A socialist politics that equivocates on issues like free speech and fascism is worthless and can play no role in the liberation of the working class.
The same story is covered here(Homo economicus’ Weblog) : No Charlie Hebdo Did Not Publish That Mediterranean Drowning Cartoon.
Meanwhile Emmanuel Todd, whose most recent political incarnation (there are too many to count) was to support François Hollande, on the basis of a “hollandisme révolutionnaire” has decided the take up arms against Charlie Hebdo.
His main charge is the demonstrations in support of Charlie were a sign of “false consciousness”. That Charlie has attacked the weakest people in society (les gens les plus faibles de la société), and, apparently, many of the marchers came from the “least republican regions of France”.

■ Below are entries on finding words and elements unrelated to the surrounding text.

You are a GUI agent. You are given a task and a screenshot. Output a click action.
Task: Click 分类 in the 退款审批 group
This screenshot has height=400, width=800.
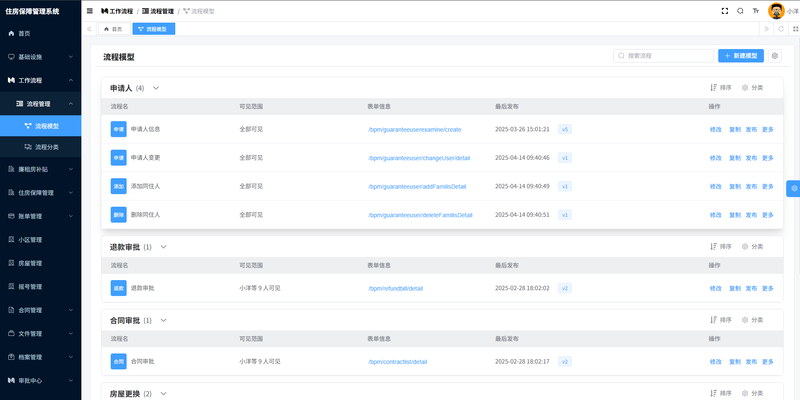pos(752,247)
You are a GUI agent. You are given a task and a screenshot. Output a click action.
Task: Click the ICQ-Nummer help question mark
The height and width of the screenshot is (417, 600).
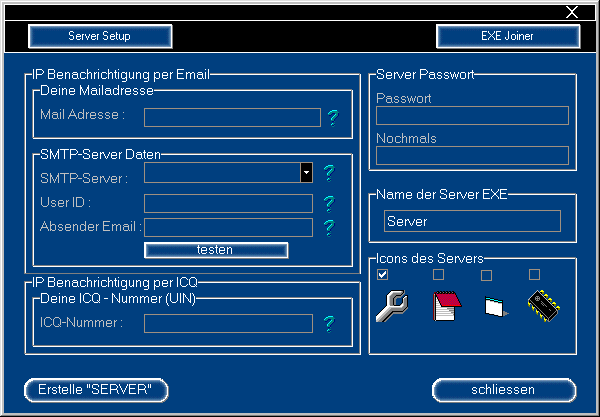point(327,323)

While he admits that anti-Semitism is a problem in the French banlieues, Todd considered that the actions of a few mentally ill individuals should not mean that the whole Muslim population should be shunned – as the Jews were in the 1930s.
That is indeed true.
But there is no reason to sneer at Charlie.
The reasons are simple: Charlie is anti-racist, anti-discrimination and against the very people who would tread underfoot any oppressed minority whatsoever.
This morning on France-Inter the gay feminist secularist Caroline Fourest defended, against Todd (and one assumes, the notorious “dégonflé(e)s” authors who protested against PEN’s decision to honour the beloved martyers of Charlie), the ‘right to blaspheme’.
(Hear this on the radio station: Caroline Fourest : “Défions-nous de ceux qui utilisent l’islam pour diviser et asservir”)
She pointed out simply that (1) Charlie attacked the most powerful people in France, from the President to the Front National. (2) Islamists, from Boko Haram and Daesh onwards, were not the “weakest”, but oppressors of the powerless and frail.
As the marchers: it was a magnificent display of social solidarity – something a ‘republican’ like Todd should welcome.
On the wider issue of Charlie’s right to poke fun at religion Fourest has just published this: Eloge du blasphème.